I was once at a workshop at a California hippie community.
About 20 people seated in a circle. I had just done some "sharing" when a younger guy, across the room, said to me that he respected wisdom, not age. He said that wisdom can happen at any age. I wasn't sure what this meant, exactly, so I probed.
Does that mean you think you understand everything that I do? I was about twice his age, at the time. He said yes, absolutely. I asked if he had learned anything since he was 14. He said of course. I didn't know anything then. I asked why do you think learning stops at your age?

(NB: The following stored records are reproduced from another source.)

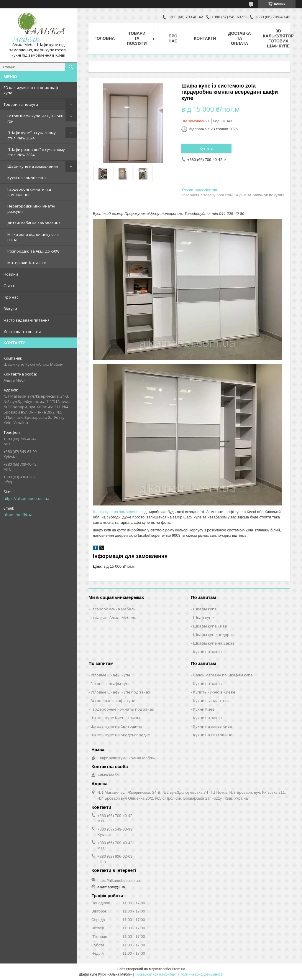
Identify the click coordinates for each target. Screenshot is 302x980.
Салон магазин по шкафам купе (223, 675)
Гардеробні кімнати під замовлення (29, 192)
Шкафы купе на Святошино (116, 726)
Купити (206, 148)
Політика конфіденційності (201, 974)
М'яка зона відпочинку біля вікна (33, 237)
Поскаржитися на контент (156, 974)
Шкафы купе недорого (214, 635)
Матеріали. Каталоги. (27, 262)
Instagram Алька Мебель (113, 617)
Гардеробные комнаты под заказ (122, 709)
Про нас (11, 297)
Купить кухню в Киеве (214, 692)
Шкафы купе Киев (210, 626)
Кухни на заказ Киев (213, 726)
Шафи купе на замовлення (32, 166)
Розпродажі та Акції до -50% (33, 251)
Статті (9, 286)
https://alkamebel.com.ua (26, 498)
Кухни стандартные (212, 701)
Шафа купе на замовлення (117, 512)
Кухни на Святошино (213, 735)
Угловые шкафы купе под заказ (120, 692)
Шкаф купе (203, 617)
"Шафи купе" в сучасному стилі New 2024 (31, 135)
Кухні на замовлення (27, 178)
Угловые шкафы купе (110, 675)
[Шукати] (70, 67)
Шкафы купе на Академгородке (120, 735)
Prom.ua (178, 969)
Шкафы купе (205, 609)
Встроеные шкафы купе (113, 701)
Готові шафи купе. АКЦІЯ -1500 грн (35, 118)
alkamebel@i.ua (18, 515)
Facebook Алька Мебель (113, 609)
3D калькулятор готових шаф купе (31, 90)
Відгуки (10, 309)
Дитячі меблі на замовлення (34, 223)
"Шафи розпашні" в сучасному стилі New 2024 (36, 152)
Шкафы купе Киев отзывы (115, 718)
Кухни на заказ (207, 652)
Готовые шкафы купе (110, 684)
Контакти (205, 38)
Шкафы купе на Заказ (214, 643)
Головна (104, 38)
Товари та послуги (21, 104)
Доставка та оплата (22, 332)
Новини (11, 274)
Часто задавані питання (26, 320)
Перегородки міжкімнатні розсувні (31, 208)
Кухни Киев (204, 709)
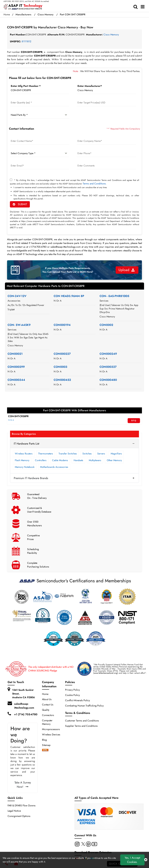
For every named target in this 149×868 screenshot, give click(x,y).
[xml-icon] (45, 750)
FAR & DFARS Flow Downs (21, 805)
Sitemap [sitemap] (48, 745)
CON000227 (62, 354)
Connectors (48, 715)
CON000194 (62, 325)
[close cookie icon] (146, 860)
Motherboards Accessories (54, 467)
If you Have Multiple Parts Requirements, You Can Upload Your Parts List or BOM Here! (68, 270)
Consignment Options (19, 816)
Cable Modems (60, 460)
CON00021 (15, 354)
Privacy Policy (72, 690)
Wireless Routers (24, 454)
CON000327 (108, 367)
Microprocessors (51, 729)
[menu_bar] (144, 7)
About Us (47, 699)
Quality (46, 710)
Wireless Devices (51, 735)
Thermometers (46, 454)
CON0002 (106, 325)
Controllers (41, 460)
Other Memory (114, 460)
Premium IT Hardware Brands (31, 478)
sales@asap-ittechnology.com (24, 706)
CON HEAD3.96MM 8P (69, 296)
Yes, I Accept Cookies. (132, 860)
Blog (44, 740)
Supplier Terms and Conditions (81, 726)
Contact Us (48, 705)
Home (6, 14)
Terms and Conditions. (95, 183)
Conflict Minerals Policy (77, 700)
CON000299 (16, 367)
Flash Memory (22, 460)
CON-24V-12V (17, 296)
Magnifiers (116, 454)
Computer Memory (47, 722)
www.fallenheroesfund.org (105, 673)
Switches (87, 454)
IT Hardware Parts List (26, 443)
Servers (101, 454)
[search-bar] (136, 7)
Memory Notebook (25, 467)
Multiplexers (95, 460)
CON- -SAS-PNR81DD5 (114, 296)
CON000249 (108, 354)
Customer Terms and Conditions (82, 720)
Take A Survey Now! (23, 784)
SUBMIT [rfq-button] (20, 204)
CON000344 (16, 380)
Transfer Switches (68, 454)
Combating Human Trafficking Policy (84, 706)
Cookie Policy (72, 695)
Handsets (78, 460)
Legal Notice (14, 811)
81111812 (26, 41)
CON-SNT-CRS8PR (18, 416)
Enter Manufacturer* (90, 86)
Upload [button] (127, 270)
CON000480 (108, 380)
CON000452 (62, 380)
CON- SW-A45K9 (19, 325)
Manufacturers (23, 14)
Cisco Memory (45, 14)
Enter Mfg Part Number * (26, 86)
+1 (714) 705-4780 (26, 714)
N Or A (11, 420)
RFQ (134, 421)
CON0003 (60, 367)
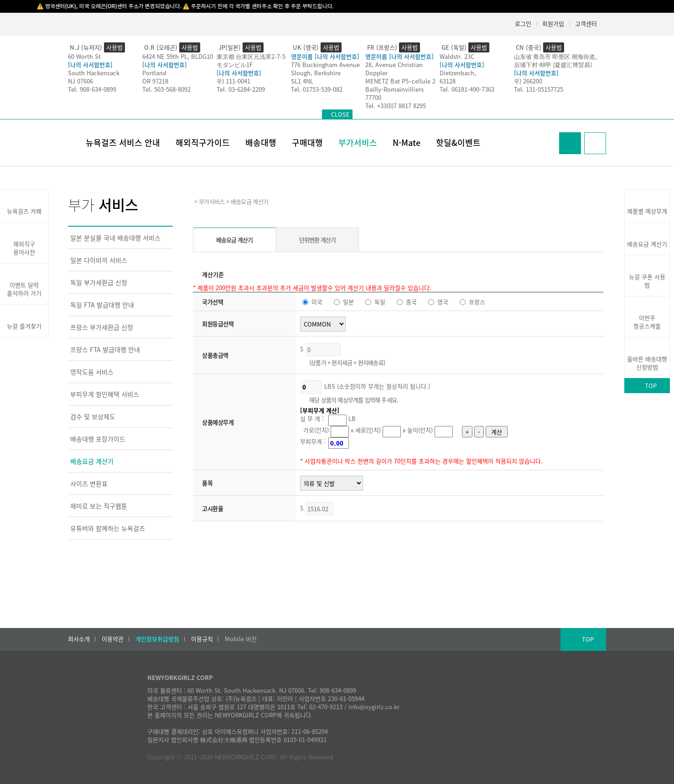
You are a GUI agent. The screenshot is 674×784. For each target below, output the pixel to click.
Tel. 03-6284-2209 (241, 89)
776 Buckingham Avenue (325, 64)
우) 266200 (528, 81)
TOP (651, 385)
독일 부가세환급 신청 (99, 282)
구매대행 (307, 142)
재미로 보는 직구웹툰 (99, 506)
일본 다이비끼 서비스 (99, 260)
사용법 (114, 47)
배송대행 (261, 142)
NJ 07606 (80, 81)
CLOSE (340, 114)
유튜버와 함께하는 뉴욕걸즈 (108, 528)
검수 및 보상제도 (93, 416)
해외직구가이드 (202, 142)
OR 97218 (155, 81)
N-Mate (406, 142)
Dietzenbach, (458, 73)
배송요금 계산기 (92, 461)
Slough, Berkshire (316, 73)
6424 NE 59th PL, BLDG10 (177, 56)
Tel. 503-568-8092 (166, 89)
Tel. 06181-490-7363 (467, 89)
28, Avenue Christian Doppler (394, 68)
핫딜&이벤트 (458, 142)
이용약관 (113, 639)
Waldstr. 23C (457, 56)
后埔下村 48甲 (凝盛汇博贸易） (555, 64)
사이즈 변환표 (89, 483)
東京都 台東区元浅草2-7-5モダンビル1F (251, 60)
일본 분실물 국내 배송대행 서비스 (115, 238)
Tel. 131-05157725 (539, 89)
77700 (373, 97)
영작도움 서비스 (92, 372)
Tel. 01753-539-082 (316, 89)
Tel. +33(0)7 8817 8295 (395, 105)
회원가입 (553, 23)
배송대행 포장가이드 (98, 439)
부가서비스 (358, 142)
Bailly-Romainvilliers (394, 89)
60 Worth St (84, 56)
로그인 (523, 23)
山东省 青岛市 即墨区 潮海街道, (555, 56)
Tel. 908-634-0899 (92, 89)
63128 (447, 81)
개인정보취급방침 (157, 639)
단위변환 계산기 (317, 239)
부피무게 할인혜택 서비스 (104, 394)
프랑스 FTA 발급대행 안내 (105, 349)
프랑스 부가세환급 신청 (102, 327)
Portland (154, 73)
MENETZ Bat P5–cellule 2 (400, 81)
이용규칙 (202, 639)
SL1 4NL (302, 81)
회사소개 (79, 639)
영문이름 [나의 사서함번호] (325, 56)
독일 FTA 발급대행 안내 (102, 305)
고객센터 (586, 23)
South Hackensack (93, 73)
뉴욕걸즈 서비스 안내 (123, 142)
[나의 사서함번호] (90, 64)
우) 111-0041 (233, 81)
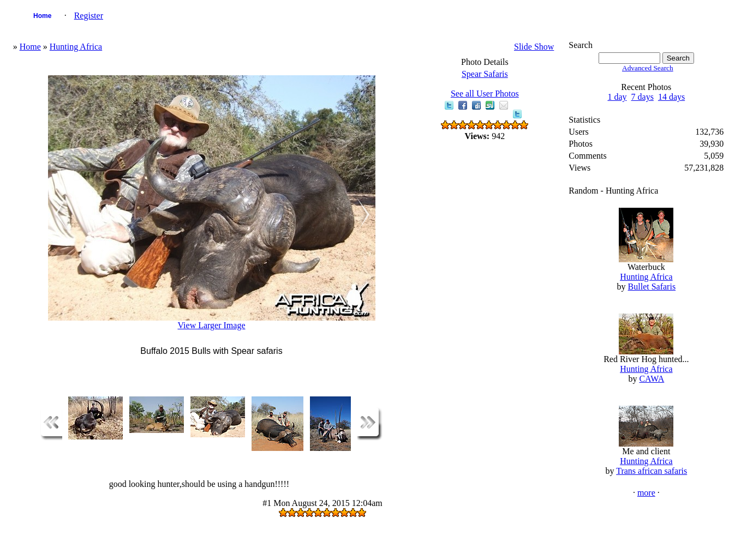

He was about 20, I was about 40. I had been through my 20s and 30s, two decades where huge change happens to almost everyone. You'd have to be a hermit, never have been in a relationship, had a job, had a family member get sick or die, or any of the myriad events that stretch our humanity and make us deeper more significant people. Maybe someone in prison, or someone who was doing heroin every day, maybe they might make it through these years without learning.
Update: I forgot, I started and sold a company in my 20s and 30s.
Now that I'm getting close to 60, with another 20 years under my belt, I have to say the process most definitely continues. I actually have fewer struggles today than I did 20 years ago, even though looking at my circumstances you might think the opposite is true.
I know who I am at this age. Every day I wake up doing something I want to do, not worrying so much about the things I might be missing, or what other people think of me. I've had to help a parent die, came very close to dying myself. I've moved four times since I was 40. I thought I might be settling then, but life isn't like that.
People who are twenty are blessed with strength, stamina, health, booming sexuality. At the same workshop one young man complained that he got erections at awkward times. If only I had such problems! I said to him. Someday you'll think it's funny, you could see he got it, and was actually kind of proud of his prowess (of course, we all are).
I think the moral of the story is there are blessings and challenges at all ages, but there are differences. As we get older, we may think we remember what it was like to be younger, but I think we idealize it more than we realize, and overlook the doubts that you have when you're younger, the confusion. And when we're young, I think we're scared of aging, so we tend to push it away as much as possible, hoping it won't afflict us. I think we'd all do better if we just accept each other as we are, as individuals, and let each of us make the contributions we want to make, without so much fuss.